Neon Chrome stands out with a much faster pace than any of those games, while still combining the ability to need to avoid damage and carefully timing everything to where you shoot first and ask questions later. Death is something you want to avoid, but not the end of the world. Here, death leads to the ability to try the world out in a new way thanks to its procedural generation. This means that while the game does lack a finely-tuned level structure, you do wind up with a completely different play experience every time out.

Having something with infinite replay value is nice, and the game's snappier pace means that players who want a quick adrenaline rush will get it. One issue that both Time Recoil and the Hotline  Miami games had is that they look like they're faster-paced games than they actually are, and can be a bit too twitchy as a result. Neon Chrome keeps the pace fast for the most part, and only slows things down when you've flattened most of your enemies. You can do so with rapid-fire machine guns, a more focused pistol that won't do damage as quickly, but is easier to aim, or with things like rocket launchers. With something like a rocket launcher, you want to make sure to aim at a wall first and only fire when an enemy is near the wall so you can not only take out the wall, but the enemy alongside it.

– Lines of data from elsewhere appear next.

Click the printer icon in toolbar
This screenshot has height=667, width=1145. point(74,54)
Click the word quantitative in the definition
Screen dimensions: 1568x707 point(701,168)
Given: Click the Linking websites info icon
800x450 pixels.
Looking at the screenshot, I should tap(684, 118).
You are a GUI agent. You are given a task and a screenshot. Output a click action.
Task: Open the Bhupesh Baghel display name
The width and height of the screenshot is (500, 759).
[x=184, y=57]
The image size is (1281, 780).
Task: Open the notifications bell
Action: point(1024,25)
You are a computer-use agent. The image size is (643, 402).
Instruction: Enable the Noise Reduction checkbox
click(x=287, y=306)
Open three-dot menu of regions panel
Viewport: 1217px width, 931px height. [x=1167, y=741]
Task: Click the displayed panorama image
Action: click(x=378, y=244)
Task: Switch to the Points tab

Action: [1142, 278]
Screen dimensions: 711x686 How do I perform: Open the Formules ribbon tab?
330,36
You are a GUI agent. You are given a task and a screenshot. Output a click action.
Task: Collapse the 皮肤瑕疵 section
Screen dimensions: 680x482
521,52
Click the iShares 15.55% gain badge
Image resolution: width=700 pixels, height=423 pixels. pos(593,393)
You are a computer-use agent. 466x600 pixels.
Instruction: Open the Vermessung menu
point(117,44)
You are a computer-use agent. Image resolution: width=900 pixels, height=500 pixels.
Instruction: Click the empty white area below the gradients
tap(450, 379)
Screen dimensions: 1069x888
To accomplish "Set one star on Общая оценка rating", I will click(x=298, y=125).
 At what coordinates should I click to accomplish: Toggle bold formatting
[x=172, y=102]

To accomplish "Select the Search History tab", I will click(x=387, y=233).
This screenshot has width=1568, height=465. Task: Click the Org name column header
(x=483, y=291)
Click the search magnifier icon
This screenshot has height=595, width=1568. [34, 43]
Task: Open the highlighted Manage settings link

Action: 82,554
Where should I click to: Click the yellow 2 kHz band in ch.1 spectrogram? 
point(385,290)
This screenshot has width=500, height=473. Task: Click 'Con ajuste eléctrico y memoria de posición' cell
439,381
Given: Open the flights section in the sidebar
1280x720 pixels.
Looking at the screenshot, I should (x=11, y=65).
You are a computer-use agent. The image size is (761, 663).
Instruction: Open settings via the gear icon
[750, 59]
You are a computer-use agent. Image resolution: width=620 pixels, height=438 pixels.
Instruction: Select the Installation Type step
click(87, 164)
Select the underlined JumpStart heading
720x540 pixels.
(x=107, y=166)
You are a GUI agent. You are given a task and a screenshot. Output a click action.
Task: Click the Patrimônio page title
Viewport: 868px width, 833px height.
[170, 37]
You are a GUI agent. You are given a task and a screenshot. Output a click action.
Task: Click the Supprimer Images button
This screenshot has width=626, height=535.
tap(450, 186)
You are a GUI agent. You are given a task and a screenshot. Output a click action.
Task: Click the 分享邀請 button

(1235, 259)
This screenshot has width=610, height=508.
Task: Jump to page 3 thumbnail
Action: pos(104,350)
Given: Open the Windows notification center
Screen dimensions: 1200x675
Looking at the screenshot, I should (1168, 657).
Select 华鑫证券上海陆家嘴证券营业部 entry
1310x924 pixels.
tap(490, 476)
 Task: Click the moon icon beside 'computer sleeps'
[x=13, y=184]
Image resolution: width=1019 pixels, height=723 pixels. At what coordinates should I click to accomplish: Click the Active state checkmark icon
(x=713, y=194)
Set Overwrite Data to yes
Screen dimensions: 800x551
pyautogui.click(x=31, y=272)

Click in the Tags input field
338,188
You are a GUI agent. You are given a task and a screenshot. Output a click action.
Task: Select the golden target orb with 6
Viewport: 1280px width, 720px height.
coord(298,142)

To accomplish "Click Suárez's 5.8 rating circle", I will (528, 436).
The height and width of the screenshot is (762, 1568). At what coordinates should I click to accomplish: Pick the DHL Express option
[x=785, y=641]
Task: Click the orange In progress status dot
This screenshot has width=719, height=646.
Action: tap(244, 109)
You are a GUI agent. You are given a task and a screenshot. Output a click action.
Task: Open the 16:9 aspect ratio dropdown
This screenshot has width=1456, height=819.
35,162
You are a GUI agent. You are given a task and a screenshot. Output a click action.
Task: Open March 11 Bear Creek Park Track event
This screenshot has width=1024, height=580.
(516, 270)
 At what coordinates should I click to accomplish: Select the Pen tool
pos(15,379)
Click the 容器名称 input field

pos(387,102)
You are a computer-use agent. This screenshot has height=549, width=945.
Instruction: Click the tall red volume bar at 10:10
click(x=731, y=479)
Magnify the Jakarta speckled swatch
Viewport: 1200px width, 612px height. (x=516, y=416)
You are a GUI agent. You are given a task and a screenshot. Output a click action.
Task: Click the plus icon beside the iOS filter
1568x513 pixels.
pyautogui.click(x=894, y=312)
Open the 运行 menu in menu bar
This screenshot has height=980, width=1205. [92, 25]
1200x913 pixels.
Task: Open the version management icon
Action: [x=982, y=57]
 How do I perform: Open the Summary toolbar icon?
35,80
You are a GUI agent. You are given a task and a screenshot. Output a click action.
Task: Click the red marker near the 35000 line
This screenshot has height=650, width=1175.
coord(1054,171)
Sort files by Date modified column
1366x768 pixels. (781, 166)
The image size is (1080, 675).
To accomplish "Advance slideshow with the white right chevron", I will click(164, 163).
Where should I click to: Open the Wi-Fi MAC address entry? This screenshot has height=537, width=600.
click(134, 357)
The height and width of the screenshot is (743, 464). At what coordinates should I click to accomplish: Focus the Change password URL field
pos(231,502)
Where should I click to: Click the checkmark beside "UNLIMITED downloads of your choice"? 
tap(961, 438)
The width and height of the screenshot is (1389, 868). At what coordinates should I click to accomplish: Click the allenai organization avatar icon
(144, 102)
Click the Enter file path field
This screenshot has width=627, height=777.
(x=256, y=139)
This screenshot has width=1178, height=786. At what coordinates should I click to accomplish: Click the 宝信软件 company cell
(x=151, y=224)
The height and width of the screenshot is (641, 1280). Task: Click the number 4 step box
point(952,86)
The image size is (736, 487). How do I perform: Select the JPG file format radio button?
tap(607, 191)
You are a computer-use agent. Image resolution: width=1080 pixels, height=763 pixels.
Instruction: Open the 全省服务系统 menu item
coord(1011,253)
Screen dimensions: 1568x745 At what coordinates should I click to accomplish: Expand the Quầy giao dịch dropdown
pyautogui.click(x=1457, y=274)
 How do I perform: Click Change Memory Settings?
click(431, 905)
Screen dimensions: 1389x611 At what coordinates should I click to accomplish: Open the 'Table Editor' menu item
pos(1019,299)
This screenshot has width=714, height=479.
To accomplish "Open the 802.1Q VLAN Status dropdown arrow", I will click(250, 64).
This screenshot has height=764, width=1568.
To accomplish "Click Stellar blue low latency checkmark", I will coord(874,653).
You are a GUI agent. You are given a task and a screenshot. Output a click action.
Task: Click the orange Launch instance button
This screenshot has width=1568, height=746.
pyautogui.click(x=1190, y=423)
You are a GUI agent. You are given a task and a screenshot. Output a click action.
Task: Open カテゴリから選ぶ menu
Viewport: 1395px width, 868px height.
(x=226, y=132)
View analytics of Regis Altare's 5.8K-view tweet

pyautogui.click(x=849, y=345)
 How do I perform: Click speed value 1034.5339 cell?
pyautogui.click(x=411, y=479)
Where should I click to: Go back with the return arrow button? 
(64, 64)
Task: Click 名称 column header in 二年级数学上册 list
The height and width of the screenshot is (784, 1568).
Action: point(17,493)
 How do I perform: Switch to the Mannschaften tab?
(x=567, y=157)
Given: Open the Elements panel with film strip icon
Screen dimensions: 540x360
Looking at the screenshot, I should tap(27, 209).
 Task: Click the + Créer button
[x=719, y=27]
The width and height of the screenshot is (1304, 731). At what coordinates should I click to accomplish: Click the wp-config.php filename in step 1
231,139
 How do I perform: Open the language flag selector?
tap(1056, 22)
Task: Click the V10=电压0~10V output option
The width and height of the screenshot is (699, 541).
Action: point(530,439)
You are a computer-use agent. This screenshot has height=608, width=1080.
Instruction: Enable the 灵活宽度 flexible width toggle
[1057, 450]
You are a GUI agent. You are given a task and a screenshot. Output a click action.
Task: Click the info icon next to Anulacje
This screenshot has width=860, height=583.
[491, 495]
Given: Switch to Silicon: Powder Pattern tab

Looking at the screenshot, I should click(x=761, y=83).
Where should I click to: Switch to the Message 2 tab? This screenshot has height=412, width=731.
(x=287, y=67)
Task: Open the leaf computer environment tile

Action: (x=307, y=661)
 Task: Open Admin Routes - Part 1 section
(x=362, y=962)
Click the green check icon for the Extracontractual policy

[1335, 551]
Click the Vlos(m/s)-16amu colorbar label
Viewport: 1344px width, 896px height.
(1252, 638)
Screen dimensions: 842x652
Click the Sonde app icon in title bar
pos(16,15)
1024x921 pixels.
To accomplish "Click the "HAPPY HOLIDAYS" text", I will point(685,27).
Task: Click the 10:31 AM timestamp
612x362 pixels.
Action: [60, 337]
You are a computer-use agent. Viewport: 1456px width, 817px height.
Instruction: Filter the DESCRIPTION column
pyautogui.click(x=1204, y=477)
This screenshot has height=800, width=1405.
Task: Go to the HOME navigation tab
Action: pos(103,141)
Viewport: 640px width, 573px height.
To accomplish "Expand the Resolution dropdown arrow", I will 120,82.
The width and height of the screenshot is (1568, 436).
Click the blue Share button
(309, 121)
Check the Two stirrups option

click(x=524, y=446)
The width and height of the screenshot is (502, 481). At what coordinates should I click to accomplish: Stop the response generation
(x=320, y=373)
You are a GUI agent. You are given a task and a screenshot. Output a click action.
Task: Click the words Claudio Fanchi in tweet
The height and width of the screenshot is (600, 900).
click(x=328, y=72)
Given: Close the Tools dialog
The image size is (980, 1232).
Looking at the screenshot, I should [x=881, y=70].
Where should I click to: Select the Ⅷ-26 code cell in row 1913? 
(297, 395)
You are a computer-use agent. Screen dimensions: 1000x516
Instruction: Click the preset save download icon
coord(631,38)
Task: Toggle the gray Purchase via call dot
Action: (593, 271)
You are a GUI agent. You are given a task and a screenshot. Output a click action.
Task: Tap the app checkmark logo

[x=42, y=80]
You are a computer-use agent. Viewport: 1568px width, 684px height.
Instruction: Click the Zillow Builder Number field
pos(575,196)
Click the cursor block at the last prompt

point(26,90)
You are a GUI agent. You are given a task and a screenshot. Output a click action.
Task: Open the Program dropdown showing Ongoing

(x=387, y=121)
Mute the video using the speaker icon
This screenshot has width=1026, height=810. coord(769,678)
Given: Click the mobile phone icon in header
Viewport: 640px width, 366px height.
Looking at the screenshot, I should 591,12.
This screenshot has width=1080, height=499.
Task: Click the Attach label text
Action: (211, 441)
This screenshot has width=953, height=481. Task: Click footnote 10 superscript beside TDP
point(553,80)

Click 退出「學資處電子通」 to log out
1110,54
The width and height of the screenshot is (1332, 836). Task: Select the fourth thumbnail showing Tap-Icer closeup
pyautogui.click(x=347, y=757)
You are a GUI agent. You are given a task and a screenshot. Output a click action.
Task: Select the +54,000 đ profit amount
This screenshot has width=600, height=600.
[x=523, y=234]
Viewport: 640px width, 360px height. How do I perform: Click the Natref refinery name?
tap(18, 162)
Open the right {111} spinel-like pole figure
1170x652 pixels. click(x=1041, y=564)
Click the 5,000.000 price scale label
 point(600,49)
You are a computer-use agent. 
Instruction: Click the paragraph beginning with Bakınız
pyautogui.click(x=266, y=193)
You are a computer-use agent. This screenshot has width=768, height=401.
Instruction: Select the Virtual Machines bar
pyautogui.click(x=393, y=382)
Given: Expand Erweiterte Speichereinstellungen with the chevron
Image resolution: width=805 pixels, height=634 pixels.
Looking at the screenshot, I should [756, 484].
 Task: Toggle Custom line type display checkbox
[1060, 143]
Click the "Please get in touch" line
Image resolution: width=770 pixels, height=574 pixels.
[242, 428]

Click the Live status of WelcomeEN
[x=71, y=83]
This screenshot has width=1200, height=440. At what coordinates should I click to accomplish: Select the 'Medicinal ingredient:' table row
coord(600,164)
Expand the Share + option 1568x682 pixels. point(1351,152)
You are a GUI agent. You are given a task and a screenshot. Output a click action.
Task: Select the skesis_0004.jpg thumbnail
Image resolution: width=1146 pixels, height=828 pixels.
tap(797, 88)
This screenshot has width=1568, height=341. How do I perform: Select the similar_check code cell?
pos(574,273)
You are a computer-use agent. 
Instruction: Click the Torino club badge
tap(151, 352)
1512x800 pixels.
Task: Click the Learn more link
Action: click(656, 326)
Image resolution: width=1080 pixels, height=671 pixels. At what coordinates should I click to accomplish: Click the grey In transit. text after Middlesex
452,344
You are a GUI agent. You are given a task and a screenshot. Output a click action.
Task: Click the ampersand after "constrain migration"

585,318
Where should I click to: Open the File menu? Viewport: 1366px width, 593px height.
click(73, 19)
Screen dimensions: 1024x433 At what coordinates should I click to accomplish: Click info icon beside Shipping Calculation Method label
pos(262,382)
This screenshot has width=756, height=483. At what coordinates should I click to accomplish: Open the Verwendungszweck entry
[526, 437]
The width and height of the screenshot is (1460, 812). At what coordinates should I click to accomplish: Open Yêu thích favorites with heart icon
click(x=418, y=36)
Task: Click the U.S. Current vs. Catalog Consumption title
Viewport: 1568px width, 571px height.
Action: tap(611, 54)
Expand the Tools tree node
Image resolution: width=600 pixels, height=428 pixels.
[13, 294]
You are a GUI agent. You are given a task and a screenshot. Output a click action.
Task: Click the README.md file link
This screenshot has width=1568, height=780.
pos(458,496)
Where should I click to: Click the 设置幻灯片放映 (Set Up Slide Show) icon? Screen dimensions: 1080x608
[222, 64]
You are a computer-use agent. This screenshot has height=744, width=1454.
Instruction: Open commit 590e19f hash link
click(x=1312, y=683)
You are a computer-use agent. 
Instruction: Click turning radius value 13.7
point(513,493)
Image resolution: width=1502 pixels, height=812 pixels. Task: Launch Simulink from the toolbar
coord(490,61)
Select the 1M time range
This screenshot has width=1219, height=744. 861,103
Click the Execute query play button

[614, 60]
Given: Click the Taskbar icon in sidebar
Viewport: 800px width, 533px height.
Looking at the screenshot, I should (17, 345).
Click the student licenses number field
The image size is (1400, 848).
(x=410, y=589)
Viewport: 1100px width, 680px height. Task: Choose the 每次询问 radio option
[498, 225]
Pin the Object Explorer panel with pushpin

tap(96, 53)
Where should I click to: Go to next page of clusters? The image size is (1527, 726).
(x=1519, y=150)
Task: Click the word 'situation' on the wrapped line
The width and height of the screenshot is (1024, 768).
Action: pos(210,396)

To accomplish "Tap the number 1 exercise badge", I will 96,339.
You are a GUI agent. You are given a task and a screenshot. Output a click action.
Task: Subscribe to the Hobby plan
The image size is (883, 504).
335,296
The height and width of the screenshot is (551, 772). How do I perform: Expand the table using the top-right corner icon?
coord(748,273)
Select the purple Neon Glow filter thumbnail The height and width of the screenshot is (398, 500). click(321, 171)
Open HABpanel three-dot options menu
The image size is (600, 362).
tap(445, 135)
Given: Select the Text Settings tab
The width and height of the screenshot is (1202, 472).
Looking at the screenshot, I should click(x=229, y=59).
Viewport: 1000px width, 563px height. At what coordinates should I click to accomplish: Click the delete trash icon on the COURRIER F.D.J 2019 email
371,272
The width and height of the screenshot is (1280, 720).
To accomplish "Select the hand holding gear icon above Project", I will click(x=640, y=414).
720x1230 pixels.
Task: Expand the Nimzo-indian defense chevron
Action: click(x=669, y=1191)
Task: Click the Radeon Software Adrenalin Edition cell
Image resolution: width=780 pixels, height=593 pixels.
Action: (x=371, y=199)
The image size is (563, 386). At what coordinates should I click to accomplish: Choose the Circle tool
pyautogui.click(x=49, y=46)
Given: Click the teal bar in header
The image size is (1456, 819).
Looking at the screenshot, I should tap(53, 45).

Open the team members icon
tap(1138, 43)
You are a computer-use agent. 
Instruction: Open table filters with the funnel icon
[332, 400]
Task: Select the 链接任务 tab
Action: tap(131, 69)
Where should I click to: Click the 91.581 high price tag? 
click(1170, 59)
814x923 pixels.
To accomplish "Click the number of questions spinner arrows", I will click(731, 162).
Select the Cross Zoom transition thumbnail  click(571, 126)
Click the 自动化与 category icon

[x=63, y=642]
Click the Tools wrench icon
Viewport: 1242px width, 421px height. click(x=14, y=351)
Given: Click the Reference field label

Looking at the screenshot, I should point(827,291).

That kind of attack pattern allows you to blend in strategy with a more frantic pace, and makes Neon Chrome one of the finest twin-stick shooters on the market today. Regular updates have fine-tuned the control as well and those looking to enjoy it on any computing platform will be able to enjoy full controller support. A recent update just allowed the game to go live there after years of being playable on Windows and Mac OS X, so now anyone can enjoy this fast-paced adventure.

It's a rewarding game too, with a constant progression system tied to how well you do in the game that allows you to improve your health and damage output alongside things like gaining new weapons for a loadout or adding some cybernetic upgrades to your character to buff damage. Those wanting it on Steam can get it for $14.99, while those wanting the deluxe edition with all of the DLC - including the more focused Arena mode, can get it for $7.97. In a cool move, the DRM-free version is also on sale for about the same price – allowing you to enjoy it without any kind of online connectivity or DRM that can get in the way of enjoying the core game.